2.      Suatu pendekatan sistem ke teori komunikasi antarbudaya
Suatu kontras yang tiba-tiba dapat dilihat di dalam sistem teori komunikasi antarbudaya oleh Young Kim. Pekerjaan Kim memfokuskan kepada pola komunikasi imigran Korea di Amerika Serikat. Melalui serangkaian studi, ia telah menginvestigasi tipe-tipe yang berbeda dari jaringan komunikasi dan efek-efeknya dalam akulturasi. Karena Kim merupakan salah satu dari peneliti awal yang menyelidiki hubungan antara komunikasi dan akulturasi, usaha pertamanya adalah mendeskripsikan kebiasaan komunikasi. Penelitian deskriptifnya yang ditampilkan dalam studi awalnya diperlukan sebelum teori-teori dapat mulai memaparkan kebiasaan komunikasi yang terjadi selama proses akulturasi


BAB III
PEMBAHASAN

teori pembangunan dalam satu konteks teori komunikasi yang paling menarik dan paling cepat- komunikasi antarbudaya. Studi antropologi memicu minat pada komunikasi antarbudaya. Perubahan pemerintahan, politik, komunikasi, dan bisnis, untuk menyebutkan hanya beberapa, telah menciptakan sebuah kebutuhan atau pemahaman yang lebih dalam mengenai proses dan kemampuan komunikasi antarbudaya. Bidang komunikasi telah menanggapi kebutuhan ini dengan pertumbuhan yang pesat penelitian dan teori pembangunan di daerah. Berbagai cabang studi budaya dan komunikasi yang melibatkan telah diidentifikasi. Perbedaan antara budaya dalam penggunaan kode verbal dan nonverbal, aturan, perilaku, dan peran dan nilai-nilai sosial telah diteliti dalam beberapa detail. Selain itu, kontribusi penting dari bidang-bidang lain seperti hipotesis Whorfian dan budaya konteks tinggi dan budaya konteks rendah telah didiskusikan.
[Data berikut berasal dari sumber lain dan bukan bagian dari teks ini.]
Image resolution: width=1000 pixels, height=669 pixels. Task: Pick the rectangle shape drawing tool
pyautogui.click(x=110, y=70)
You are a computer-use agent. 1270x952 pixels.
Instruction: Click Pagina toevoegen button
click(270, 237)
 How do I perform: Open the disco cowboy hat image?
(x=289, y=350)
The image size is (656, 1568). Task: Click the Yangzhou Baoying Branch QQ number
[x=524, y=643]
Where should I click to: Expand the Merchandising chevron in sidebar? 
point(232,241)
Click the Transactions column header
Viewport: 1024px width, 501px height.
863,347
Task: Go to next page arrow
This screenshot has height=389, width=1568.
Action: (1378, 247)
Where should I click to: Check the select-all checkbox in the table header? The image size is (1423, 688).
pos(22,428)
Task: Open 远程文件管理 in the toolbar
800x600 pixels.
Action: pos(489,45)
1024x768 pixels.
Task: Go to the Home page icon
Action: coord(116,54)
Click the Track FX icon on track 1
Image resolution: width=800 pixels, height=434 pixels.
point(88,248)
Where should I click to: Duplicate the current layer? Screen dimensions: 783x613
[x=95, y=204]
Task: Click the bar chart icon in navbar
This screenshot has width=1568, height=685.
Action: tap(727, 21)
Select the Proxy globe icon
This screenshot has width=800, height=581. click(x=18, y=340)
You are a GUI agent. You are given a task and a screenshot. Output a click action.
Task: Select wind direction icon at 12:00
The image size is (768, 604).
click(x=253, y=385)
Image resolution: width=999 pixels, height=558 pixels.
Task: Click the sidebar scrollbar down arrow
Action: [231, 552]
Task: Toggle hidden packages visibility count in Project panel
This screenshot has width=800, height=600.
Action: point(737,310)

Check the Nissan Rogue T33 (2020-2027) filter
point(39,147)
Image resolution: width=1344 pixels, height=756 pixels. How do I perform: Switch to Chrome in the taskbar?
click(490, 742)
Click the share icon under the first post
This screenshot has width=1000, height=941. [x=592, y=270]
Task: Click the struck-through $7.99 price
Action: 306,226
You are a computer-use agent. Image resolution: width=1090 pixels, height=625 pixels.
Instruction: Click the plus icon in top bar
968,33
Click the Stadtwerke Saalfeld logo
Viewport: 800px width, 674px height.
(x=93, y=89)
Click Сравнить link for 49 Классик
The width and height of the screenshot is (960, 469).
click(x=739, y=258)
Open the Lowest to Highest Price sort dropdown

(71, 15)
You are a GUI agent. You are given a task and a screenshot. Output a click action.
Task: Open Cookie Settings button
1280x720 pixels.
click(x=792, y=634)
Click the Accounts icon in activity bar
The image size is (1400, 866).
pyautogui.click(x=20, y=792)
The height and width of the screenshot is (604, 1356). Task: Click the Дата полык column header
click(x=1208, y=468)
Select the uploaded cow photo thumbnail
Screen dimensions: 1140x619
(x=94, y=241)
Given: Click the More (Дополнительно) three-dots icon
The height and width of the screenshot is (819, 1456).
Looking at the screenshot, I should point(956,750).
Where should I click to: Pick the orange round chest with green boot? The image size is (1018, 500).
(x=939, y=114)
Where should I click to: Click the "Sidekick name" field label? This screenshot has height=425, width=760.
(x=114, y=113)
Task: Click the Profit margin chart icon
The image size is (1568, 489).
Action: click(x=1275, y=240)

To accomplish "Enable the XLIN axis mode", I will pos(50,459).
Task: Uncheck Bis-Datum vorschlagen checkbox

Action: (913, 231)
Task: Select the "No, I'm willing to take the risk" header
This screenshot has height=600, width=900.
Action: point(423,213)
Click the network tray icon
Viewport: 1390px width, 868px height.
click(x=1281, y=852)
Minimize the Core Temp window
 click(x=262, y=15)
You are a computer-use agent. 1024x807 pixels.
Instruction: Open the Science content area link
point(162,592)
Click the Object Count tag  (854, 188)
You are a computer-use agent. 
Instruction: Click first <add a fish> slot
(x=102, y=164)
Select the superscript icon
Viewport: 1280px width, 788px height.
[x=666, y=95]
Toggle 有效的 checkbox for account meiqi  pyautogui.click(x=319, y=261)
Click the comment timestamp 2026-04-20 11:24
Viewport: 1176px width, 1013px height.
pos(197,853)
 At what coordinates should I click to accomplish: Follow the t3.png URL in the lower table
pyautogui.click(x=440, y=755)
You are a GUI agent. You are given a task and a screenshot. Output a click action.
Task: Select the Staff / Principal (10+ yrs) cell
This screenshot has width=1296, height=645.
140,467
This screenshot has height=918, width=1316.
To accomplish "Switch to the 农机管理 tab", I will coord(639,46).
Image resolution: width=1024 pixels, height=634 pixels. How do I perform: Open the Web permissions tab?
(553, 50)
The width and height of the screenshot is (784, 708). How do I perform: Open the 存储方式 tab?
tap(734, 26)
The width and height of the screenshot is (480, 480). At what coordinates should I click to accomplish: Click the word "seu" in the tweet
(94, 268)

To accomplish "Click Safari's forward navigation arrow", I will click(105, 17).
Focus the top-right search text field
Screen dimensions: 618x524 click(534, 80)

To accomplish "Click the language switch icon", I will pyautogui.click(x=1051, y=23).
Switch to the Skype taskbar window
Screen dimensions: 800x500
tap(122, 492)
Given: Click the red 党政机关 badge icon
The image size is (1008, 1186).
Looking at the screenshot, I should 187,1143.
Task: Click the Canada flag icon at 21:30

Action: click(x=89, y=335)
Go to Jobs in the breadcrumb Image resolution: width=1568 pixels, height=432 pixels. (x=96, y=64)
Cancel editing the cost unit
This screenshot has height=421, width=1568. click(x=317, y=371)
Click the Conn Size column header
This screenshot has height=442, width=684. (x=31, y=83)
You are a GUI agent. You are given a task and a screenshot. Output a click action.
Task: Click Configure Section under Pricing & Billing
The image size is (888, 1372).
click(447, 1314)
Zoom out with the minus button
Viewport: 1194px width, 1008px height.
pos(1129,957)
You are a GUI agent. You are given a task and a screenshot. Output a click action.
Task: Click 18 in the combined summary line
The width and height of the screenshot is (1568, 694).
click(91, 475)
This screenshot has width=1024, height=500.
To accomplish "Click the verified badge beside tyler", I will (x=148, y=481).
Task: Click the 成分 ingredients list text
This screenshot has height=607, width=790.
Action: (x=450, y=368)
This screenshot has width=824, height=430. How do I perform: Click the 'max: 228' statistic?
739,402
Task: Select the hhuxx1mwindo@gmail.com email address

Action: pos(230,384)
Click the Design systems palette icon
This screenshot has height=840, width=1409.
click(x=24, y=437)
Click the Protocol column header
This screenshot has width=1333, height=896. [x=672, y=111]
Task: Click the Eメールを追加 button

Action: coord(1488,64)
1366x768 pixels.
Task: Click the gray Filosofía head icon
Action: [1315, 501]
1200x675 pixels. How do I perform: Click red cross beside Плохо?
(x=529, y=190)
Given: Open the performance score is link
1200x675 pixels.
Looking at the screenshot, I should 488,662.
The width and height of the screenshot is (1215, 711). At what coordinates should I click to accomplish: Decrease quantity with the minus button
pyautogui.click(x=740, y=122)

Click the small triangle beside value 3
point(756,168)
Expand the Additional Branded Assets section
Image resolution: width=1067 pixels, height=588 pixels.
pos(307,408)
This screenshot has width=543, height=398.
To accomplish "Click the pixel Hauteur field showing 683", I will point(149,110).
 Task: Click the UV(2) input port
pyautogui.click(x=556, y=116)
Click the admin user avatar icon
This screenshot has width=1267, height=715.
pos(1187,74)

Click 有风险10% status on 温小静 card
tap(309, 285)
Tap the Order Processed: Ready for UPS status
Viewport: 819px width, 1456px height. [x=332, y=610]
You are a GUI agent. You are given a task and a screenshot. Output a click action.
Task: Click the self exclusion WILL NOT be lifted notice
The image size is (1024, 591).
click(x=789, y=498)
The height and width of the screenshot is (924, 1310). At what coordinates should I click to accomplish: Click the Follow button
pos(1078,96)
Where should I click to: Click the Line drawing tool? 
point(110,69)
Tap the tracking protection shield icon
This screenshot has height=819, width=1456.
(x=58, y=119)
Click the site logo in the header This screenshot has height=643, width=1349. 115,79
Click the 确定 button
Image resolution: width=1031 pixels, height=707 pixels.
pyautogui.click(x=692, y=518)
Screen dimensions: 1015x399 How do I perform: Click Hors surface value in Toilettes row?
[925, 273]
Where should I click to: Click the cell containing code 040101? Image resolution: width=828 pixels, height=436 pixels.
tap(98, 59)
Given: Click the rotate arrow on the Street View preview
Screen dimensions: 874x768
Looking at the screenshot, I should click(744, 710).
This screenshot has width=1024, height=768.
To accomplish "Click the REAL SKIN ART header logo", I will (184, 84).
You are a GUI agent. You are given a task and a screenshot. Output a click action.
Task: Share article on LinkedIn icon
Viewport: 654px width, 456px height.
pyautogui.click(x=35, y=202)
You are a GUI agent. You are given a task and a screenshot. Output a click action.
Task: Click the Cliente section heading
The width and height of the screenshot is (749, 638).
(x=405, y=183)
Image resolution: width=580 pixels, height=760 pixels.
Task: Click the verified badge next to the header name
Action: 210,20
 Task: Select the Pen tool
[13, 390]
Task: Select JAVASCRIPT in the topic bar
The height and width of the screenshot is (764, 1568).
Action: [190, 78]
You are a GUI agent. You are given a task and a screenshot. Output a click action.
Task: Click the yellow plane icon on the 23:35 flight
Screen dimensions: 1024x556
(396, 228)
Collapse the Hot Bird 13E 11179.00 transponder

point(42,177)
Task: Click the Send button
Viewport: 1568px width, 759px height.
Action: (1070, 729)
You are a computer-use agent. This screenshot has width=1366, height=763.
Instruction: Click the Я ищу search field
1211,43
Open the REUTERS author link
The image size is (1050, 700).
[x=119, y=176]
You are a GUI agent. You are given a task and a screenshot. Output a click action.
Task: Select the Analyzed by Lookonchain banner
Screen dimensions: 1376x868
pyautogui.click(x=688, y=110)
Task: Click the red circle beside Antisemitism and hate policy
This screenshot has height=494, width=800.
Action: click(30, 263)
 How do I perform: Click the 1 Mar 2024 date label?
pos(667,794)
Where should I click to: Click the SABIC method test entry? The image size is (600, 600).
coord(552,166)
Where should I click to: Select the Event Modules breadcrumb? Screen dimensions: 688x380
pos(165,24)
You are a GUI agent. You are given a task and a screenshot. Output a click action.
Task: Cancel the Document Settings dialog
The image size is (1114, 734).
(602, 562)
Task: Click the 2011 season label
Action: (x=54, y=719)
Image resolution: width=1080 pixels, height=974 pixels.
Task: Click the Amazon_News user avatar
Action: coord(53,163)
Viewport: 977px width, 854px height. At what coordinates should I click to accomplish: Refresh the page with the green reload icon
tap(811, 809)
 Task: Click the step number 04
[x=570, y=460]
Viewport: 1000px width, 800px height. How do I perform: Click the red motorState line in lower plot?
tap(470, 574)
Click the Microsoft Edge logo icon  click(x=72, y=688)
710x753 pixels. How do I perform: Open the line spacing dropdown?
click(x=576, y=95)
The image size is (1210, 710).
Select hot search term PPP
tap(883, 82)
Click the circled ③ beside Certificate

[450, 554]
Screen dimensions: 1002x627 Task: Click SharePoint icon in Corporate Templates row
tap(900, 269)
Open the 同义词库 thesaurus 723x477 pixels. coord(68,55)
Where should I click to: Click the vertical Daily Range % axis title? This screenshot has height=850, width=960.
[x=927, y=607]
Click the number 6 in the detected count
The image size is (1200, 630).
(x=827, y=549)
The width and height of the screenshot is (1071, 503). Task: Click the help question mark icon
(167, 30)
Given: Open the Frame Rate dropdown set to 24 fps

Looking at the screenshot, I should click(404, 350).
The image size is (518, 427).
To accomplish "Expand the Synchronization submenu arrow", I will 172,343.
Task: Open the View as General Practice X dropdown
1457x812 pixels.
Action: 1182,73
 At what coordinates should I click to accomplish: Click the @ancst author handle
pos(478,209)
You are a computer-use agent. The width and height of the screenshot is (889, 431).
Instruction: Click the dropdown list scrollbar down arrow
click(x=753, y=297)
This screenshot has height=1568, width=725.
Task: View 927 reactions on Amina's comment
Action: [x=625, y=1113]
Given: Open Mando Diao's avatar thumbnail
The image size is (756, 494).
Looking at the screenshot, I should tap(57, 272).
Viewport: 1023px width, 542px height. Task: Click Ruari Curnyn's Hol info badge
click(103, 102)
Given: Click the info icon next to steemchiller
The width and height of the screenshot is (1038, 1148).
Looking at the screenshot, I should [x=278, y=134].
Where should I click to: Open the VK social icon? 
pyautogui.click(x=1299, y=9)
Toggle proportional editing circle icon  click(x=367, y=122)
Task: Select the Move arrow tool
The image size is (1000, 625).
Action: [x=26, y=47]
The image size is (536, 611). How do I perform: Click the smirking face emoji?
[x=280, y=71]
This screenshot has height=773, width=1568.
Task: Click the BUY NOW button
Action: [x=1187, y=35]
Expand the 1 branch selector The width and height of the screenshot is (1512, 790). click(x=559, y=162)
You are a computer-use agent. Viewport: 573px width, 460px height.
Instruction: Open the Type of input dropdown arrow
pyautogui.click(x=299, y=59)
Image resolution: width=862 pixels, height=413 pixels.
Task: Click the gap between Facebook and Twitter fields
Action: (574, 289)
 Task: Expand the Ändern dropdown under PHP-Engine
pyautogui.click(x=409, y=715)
Sarjana komunikasi antarbudaya telah berusaha ntuk mengatasi masalah budaya daerah seperti etnosentrisme dan praduga baik melalui latihan komunikasi budaya spesifik maupun budaya umum. Pada akhirnya, kami menyajikan contoh representatif dari teori pembangunan dalam konteks komunikasi antarbudaya dari segi hukum, tindakan manusia, dan sistem perspektif. Teori Pengurangan Ketidakpastian, yang dikembangkan dalam komunikasi antarpribadi, telah diterapkan pada konteks antar budaya. Teori Pengelolaan Terkoordinasi dari Arti telah mengeksplorasi perbedaan dalam aturan dan gaya dalam komunikasi interpretasi episode dalam kebudayaan yang berbeda. Akhirnya, sistem Kim model akulturasi telah dicadangkan sebagai contoh teori kedua bangunan dari waktu ke waktu dan perbedaan antara hukum, tindakan manusia, dan pendekatan sistem.